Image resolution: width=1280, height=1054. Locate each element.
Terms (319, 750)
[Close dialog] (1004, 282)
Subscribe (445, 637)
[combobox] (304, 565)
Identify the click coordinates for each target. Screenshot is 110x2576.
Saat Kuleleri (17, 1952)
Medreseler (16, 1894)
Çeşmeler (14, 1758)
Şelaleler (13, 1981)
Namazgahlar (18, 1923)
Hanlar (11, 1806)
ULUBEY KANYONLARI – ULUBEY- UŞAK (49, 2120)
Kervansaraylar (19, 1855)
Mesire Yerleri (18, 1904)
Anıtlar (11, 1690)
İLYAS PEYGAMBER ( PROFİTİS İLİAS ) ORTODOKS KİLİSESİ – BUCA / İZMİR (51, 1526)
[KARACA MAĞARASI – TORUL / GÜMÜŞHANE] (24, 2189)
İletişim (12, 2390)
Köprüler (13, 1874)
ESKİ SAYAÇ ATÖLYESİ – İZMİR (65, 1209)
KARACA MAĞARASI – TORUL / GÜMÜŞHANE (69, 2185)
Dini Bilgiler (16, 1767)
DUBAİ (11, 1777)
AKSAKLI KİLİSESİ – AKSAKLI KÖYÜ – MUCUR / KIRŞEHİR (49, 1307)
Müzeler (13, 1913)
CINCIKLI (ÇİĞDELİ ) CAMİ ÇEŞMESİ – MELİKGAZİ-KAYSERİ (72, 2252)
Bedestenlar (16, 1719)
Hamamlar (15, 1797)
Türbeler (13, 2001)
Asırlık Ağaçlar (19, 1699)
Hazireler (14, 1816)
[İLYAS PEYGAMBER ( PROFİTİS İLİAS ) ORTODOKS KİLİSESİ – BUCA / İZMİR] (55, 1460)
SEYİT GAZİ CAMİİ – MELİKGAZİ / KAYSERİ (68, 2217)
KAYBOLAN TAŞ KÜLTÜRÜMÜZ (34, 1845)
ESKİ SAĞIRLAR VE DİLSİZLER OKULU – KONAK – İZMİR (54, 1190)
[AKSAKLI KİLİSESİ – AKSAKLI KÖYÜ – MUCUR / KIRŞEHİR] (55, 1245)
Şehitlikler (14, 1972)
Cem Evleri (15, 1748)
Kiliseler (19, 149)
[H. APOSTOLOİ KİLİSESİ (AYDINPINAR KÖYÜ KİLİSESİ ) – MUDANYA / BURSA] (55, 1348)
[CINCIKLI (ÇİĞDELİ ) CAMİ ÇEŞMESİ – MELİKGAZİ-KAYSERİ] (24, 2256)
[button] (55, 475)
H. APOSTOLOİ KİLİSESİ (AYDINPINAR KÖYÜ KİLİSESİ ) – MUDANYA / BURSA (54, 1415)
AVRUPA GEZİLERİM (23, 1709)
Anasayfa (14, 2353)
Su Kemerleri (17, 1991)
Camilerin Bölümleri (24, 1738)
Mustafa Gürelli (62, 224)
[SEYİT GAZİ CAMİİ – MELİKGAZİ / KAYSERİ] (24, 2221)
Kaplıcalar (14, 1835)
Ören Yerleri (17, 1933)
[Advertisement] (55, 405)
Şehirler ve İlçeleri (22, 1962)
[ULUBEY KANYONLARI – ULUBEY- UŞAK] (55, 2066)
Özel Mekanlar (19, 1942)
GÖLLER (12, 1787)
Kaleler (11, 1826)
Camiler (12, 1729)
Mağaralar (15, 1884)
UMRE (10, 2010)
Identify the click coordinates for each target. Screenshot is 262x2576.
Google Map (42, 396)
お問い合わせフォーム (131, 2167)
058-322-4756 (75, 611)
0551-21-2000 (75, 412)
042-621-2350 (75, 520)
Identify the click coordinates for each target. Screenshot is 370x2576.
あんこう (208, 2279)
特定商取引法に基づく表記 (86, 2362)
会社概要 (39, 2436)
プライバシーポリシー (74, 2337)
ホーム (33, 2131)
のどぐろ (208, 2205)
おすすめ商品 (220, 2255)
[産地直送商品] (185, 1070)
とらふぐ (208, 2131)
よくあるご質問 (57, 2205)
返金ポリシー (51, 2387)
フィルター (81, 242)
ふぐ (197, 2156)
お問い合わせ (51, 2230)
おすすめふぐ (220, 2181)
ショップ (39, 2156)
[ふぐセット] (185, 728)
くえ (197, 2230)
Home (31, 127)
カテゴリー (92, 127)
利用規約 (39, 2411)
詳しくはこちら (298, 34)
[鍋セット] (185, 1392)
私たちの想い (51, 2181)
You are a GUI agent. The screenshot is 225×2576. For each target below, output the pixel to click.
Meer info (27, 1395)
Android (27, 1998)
********************
● **Your assignment**: Write out, from the lines above, only those from the line with "特定商取引法に基づく表記 (86, 2362)" to the line with "Home (31, 127)", exactly as given, including the first and the last.

● **Exercise output**:
特定商取引法に基づく表記 (86, 2362)
会社概要 (39, 2436)
プライバシーポリシー (74, 2337)
ホーム (33, 2131)
のどぐろ (208, 2205)
おすすめ商品 (220, 2255)
[産地直送商品] (185, 1070)
とらふぐ (208, 2131)
よくあるご質問 (57, 2205)
返金ポリシー (51, 2387)
フィルター (81, 242)
ふぐ (197, 2156)
お問い合わせ (51, 2230)
おすすめふぐ (220, 2181)
ショップ (39, 2156)
[ふぐセット] (185, 728)
くえ (197, 2230)
Home (31, 127)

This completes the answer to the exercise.